Required work. Please return the lines below verbatim, beginning at the one that has "Task: Click the command" and stopping after the one that has "Given: Click the 100,00 tick on distance axis", and add no other lines.

***

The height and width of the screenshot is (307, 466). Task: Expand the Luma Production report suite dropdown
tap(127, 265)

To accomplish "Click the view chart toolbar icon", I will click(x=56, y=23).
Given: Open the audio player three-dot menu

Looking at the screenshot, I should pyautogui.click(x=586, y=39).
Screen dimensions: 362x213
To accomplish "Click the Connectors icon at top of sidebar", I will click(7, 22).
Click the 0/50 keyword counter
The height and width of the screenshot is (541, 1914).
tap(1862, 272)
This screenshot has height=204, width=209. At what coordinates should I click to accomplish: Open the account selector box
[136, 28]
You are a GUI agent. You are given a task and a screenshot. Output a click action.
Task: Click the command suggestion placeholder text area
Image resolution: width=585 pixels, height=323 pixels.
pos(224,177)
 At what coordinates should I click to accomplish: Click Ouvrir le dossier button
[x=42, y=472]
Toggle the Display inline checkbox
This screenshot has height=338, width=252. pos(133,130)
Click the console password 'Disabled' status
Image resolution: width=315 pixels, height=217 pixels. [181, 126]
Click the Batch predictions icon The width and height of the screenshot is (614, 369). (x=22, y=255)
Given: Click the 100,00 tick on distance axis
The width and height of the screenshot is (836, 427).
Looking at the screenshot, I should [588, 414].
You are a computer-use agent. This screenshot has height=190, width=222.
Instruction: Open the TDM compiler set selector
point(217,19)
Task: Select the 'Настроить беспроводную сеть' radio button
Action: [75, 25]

***

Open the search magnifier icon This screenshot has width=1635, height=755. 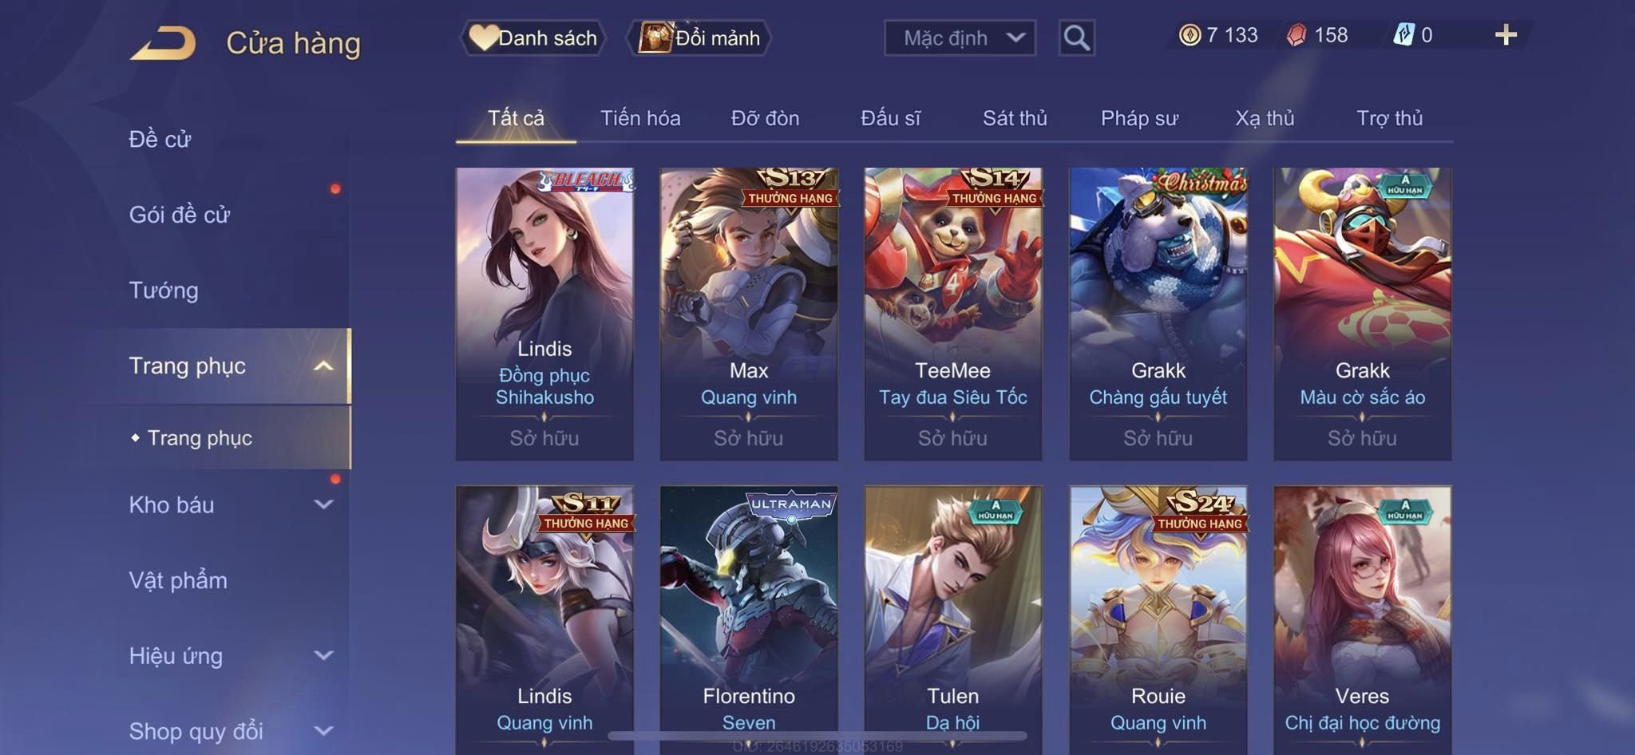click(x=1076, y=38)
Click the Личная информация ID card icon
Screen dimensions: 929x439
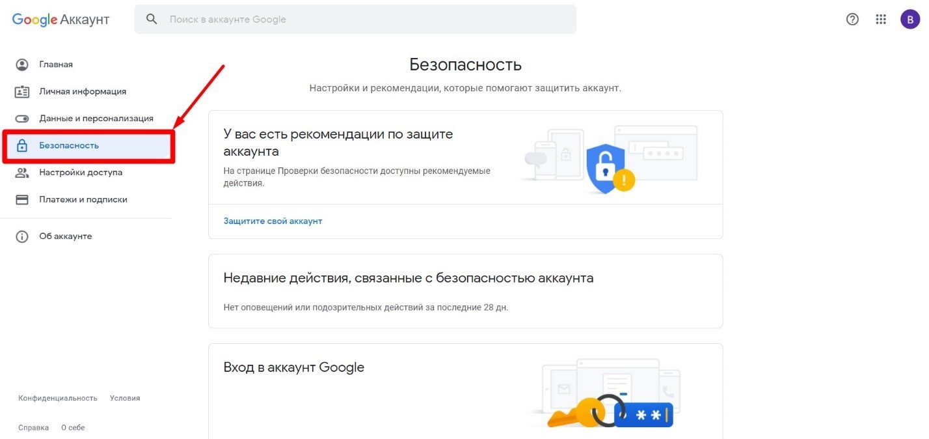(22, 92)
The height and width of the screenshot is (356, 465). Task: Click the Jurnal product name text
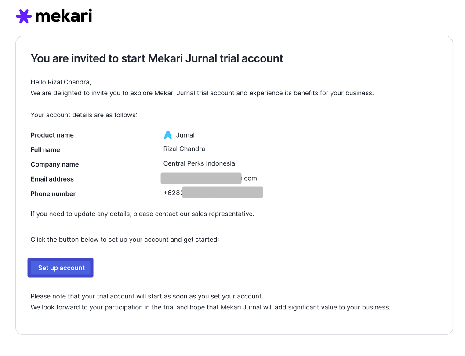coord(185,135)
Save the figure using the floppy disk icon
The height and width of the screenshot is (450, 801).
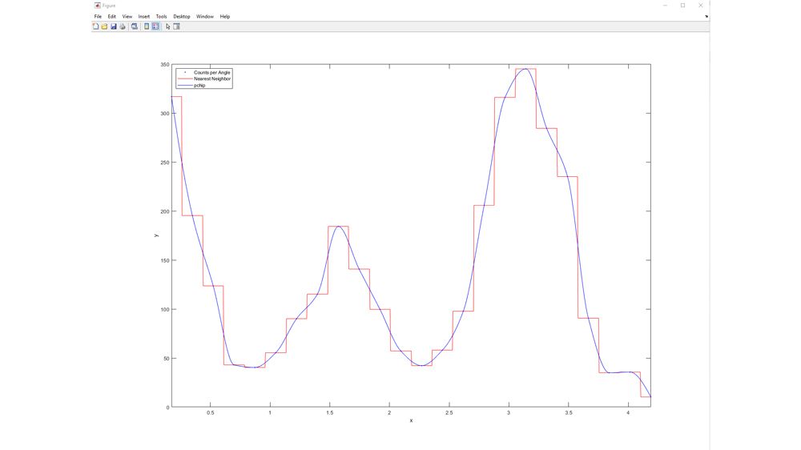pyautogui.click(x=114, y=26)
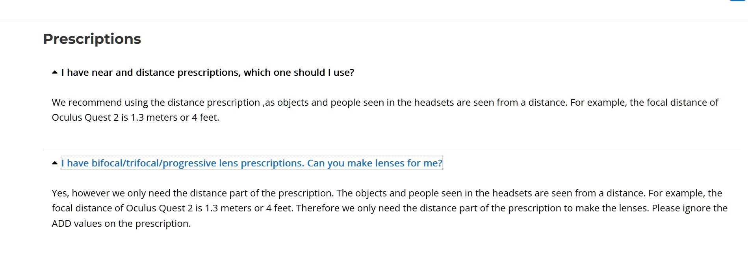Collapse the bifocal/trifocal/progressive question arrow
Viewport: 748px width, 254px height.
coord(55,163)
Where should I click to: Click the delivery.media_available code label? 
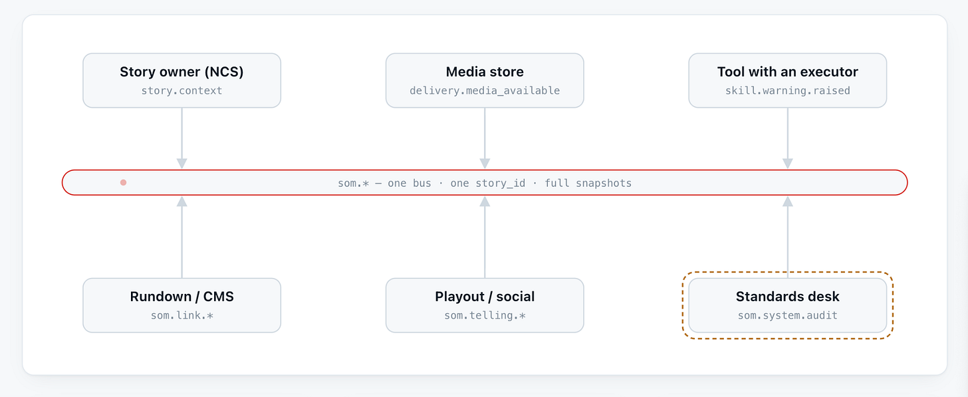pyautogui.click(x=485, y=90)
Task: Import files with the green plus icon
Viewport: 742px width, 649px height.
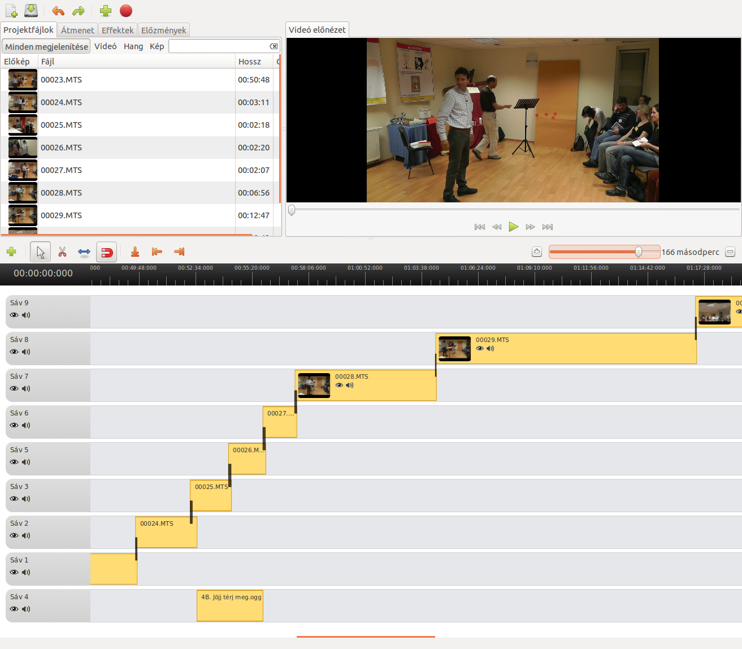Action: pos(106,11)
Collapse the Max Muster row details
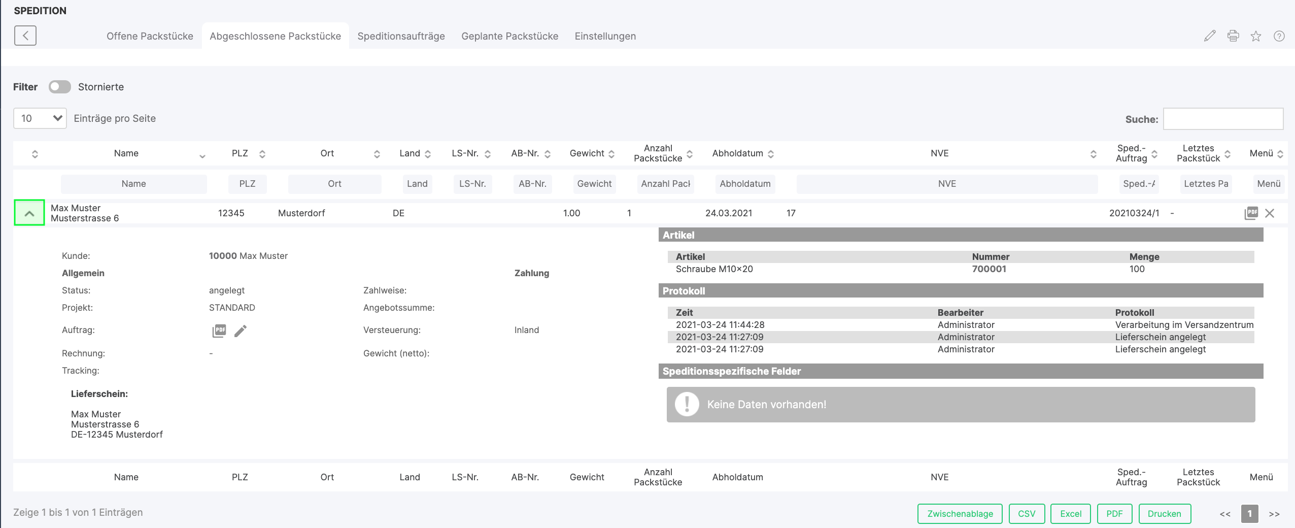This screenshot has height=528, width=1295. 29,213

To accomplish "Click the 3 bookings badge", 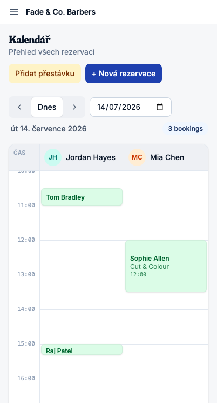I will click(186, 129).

***

Solution to the problem.
Task: Click the command suggestion placeholder text area
Image resolution: width=585 pixels, height=323 pixels.
pos(224,177)
 At what coordinates should I click to accomplish: Click Ouvrir le dossier button
[x=42, y=472]
Toggle the Display inline checkbox
This screenshot has height=338, width=252. pos(133,130)
Click the console password 'Disabled' status
Image resolution: width=315 pixels, height=217 pixels. [181, 126]
Click the Batch predictions icon The width and height of the screenshot is (614, 369). (x=22, y=255)
Given: Click the 100,00 tick on distance axis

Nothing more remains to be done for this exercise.